▸ REQUIREMENT A
Please answer these three items from the concert review below, marking each answer to match:
(i) What name did the man the writer stopped introduce himself as?
(ii) What did the writer use to take the photos at the gig?
(iii) What was Johnny Galvatron wearing when he came out?
▸ REQUIREMENT B
Retype the concert review below from "So, I have to" to "started setting up.", keeping every word and mark the same.
[Start PASSAGE]
But, no matter how much of an idiot I sounded and felt like, he stopped and said hello.  So I stammered out something that might have been “you guys were fucking awesome out there.”  He thanked me, and introduced himself as Jarrod.  He asked my name and offered his hand.  He told me I had a pretty name, and kissed me on the cheek.  Simply wonderful.

SIDEBAR: You want to know what I hate?  Crappy photos.  In a move that can only be considered “retarded”, I didn’t bring my camera with me to the gig.  Which turned out the be an incredibly stupid move as Warner Music actively encourages the audience to snap photos of the Galvatrons.

So, I have to apologise for the amazingly crap quality of the photos I took.  I used my phone, which despite having the best in-phone-camera I’ve had yet (and I’ve had a lot of mobiles), has a very long delay on the shutter, so the photos are rather lousy.  I’ve done my best in photoshop to touch the pictures up a little, and I apologise for the terrible quality.  That being said, at least I have some photos!

So, I went back out to the stage and staked my claim, thighs pressed against the speaker in front of me, dancing a little bit to the Cure that was playing in the background.  Finally, the boys came out and started setting up.

the Galvatrons,Johnny Galvatron,Galvatrons the Galvatrons,Johnny Galvatron,Galvatrons the Galvatrons,Johnny Galvatron,Galvatrons
You probably can’t make it out in the photos, but the badge
on the guitar strap reads I <3 Optimus Prime.

Finally, Bozza seats himself at the drums and hits a button.  The speakers erupt with And so They Invade…, one of the most awesome synthrock tracks ever created, and the audience begins to scream along with the lyrics WE’RE HERE TO SAVE THE WORLD!

Out comes the superlatively charismatic Johnny Galvatron, in a red super-hero cape.

When I say that there aren’t quite any superlatives that accurately cover the charisma that oozes from front man Johnny Galvatron, I’m not kidding, and I’m not exaggerating.  At VNV Nation, there was a large male component to the audience, fan worship built on Ronan’s talent.  But, Johnny Galvatron is not just talented, no! He shreds a mean riff, he can play and sing at the same time (don’t laugh, some musicians confess that they simply cannot keep playing and lyrics straight at the same time), he is sexy, he is confident, and he can stand center stage and announce I HAVE AN ERECTION while the ocean of female fans scream.

When he gestured, the audience imitated.  Every fist pump was returned by the audience.  When he told us to tell him how awesome he was, every voice complied.  When he shouted I’M GETTING LAID TONIGHT, I had no doubt that was true.  When he said “I don’t normally say this, but” and told us that Brisbane audiences were the best in Australia, we actually believed him (or at least we did until we thought about it later, and realised that we were a little too dazzled by his awesomeness, and of course he says that to every city he plays in — though there’s still a part of me that says “shhh! of course it’s true! shut up!).  There was even a moment when he stood at the front of the stage and the audience began doing this:


We’re not worthy!

He worked the crowd artfully, coming to the edge of the stage while the crowd pulsed forwards to reach out for him (but never touching, as per the unspoken law of gigs), but never reaching back for the audience, never giving that implicit permission that we can breach that final half-inch that stands between us and our rock idols.
[End PASSAGE]
[Start SOURCE EXCERPT]
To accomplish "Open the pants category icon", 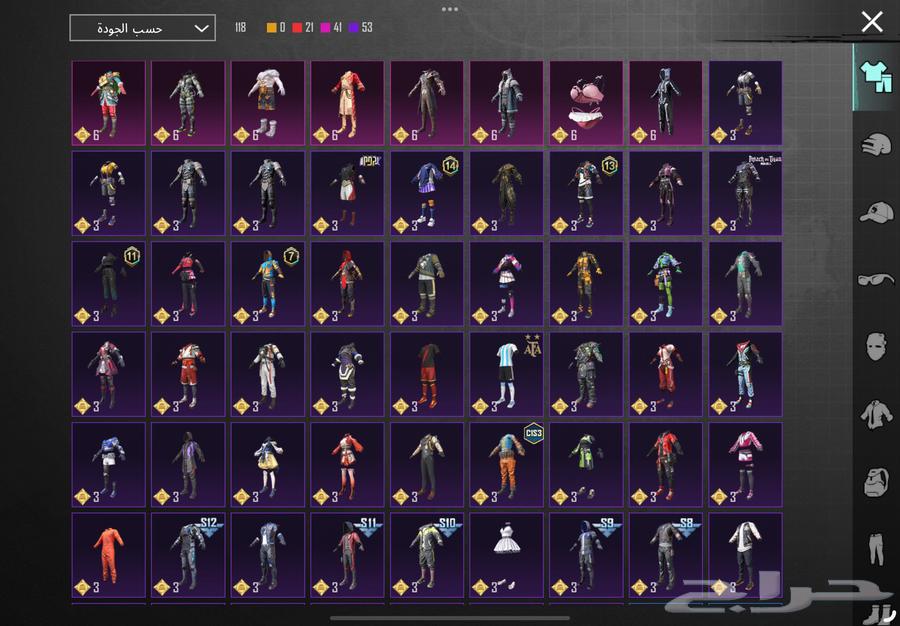I will coord(876,549).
[End SOURCE EXCERPT]
▸ TASK OUTPUT A
(i) Jarrod
(ii) A phone
(iii) A red super-hero cape

▸ TASK OUTPUT B
So, I have to apologise for the amazingly crap quality of the photos I took.  I used my phone, which despite having the best in-phone-camera I’ve had yet (and I’ve had a lot of mobiles), has a very long delay on the shutter, so the photos are rather lousy.  I’ve done my best in photoshop to touch the pictures up a little, and I apologise for the terrible quality.  That being said, at least I have some photos!

So, I went back out to the stage and staked my claim, thighs pressed against the speaker in front of me, dancing a little bit to the Cure that was playing in the background.  Finally, the boys came out and started setting up.